The compliance dimension is where many businesses will stumble. The Zambia Revenue Authority will expect VAT returns for the April, May, and June 2026 periods to accurately reflect the zero-rated fuel purchases. This means that fuel invoices must be retained, the zero-rated supplies must be correctly coded in the VAT return, and the business must be able to demonstrate that the fuel was purchased within the specified window. A fuel invoice dated 2 April 2026 showing zero-rated VAT is compliant. A fuel invoice dated 31 March 2026 showing standard-rated VAT, even if paid in April, is not entitled to the relief.

The transition back to standard VAT in July 2026 will require equal attention. On 1 July, the sixteen percent VAT and the applicable excise duty will snap back into effect. Businesses that have adjusted their pricing models or customer contracts to reflect the lower fuel costs must be prepared to revert. A transport contract signed in May that priced services based on zero-rated fuel will become unprofitable in July if not adjusted. The prudent approach is to treat the three-month relief as a temporary windfall rather than a permanent structural change, and to avoid locking in long-term pricing commitments based on the temporary rate.

The excise duty suspension adds a further layer of benefit. Excise duty on petrol and diesel is a specific charge per litre, not an ad valorem percentage. Its suspension, combined with the VAT zero rating, represents the maximum possible relief on fuel costs short of an outright subsidy. For businesses that operate on thin margins, this combined relief can be the difference between a profitable quarter and a loss-making one.

The broader context of this intervention matters. Global energy prices have been volatile, driven by geopolitical tensions and supply chain disruptions. Zambia, as a net importer of refined petroleum products, is directly exposed to these global price movements. The government’s decision to use the VAT and excise system to cushion the impact reflects a preference for targeted, time-bound fiscal interventions over permanent subsidies, which have historically proven unsustainable and distortionary.

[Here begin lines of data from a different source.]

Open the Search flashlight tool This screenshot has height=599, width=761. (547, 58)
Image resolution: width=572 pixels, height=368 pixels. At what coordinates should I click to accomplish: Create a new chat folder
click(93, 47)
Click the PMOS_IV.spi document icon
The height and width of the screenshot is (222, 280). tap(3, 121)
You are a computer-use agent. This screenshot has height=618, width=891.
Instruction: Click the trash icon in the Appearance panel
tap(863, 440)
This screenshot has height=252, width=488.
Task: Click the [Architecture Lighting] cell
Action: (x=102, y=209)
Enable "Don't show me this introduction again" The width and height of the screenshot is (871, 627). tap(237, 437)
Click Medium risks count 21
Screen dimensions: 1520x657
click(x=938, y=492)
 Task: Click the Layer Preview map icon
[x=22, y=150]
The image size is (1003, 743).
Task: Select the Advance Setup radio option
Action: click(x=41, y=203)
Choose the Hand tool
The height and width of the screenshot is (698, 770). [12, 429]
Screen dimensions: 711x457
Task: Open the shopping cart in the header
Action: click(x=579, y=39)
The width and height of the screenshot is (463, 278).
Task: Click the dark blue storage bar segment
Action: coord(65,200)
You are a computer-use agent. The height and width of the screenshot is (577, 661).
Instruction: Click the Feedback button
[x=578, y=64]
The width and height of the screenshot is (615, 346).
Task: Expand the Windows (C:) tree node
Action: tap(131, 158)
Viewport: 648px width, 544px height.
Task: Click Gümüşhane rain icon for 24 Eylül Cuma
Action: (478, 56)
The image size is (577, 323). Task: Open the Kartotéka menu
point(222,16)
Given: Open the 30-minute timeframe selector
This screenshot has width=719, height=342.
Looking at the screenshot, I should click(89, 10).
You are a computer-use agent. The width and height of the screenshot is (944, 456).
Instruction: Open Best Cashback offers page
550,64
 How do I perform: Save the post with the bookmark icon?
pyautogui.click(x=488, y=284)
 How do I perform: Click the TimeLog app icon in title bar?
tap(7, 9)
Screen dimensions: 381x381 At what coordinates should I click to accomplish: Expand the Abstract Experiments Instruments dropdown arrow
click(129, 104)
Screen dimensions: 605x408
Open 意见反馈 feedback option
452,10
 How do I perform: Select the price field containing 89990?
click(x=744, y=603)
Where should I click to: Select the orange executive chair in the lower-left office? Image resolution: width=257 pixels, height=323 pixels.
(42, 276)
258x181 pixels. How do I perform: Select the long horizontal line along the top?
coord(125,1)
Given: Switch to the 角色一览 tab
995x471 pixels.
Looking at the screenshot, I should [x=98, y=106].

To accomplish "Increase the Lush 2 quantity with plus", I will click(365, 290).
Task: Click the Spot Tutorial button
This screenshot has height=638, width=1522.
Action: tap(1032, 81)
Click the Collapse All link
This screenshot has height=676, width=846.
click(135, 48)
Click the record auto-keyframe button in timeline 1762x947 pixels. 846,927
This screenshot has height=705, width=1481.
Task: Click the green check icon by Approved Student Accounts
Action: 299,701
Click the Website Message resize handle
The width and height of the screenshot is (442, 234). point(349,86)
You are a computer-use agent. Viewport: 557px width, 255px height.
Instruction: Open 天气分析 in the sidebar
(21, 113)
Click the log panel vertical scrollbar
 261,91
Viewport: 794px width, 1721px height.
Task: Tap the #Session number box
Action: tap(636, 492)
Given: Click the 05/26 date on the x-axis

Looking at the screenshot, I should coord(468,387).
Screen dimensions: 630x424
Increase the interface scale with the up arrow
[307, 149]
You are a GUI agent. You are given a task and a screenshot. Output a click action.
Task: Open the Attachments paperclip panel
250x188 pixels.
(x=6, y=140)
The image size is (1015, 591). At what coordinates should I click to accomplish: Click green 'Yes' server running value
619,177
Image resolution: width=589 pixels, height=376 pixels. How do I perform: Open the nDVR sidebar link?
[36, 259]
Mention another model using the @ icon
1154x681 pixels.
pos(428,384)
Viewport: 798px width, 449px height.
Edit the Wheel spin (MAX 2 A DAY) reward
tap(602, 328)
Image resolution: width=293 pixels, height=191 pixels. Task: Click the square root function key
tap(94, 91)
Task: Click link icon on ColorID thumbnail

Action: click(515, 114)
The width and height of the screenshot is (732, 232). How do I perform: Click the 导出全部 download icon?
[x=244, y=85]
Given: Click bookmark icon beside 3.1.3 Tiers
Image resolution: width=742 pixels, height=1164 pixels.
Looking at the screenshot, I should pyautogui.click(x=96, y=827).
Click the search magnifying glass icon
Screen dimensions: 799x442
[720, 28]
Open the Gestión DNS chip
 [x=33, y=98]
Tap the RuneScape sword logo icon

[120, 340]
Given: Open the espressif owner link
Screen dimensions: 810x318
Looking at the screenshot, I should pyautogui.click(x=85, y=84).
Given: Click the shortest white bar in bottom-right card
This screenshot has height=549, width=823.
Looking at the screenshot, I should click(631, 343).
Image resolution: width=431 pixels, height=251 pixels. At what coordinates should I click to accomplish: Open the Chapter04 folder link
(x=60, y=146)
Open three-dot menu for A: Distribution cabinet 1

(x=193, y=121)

For transport businesses, the strategic question is how to use this three-month window most effectively. One approach is to accelerate scheduled maintenance and capital expenditure during this period, using the improved cash flow to fund investments that will yield long-term efficiency gains. Another approach is to build a cash reserve to cushion the impact of the July reversion to standard rates. A third approach is to renegotiate customer contracts to lock in volume commitments, using the temporary cost advantage as a competitive lever to secure market share.

The documentation requirements cannot be overstated. Every fuel invoice from April through June 2026 should be reviewed to confirm that VAT is shown as zero percent. Invoices that incorrectly charge standard VAT should be rejected or corrected before payment. The ZRA has indicated that it will monitor compliance closely during this period, and businesses that claim input VAT on fuel purchases that were actually zero-rated will face adjustments, penalties, and interest.

Conclusion

The three-month fuel VAT zero rating is a significant but temporary intervention. For transport businesses in Zambia, it offers a rare window of improved cash flow and reduced operating costs. The businesses that benefit most will be those that understand the precise scope of the relief, document their purchases correctly, and plan carefully for the transition back to standard rates in July. The window is open. Use it wisely.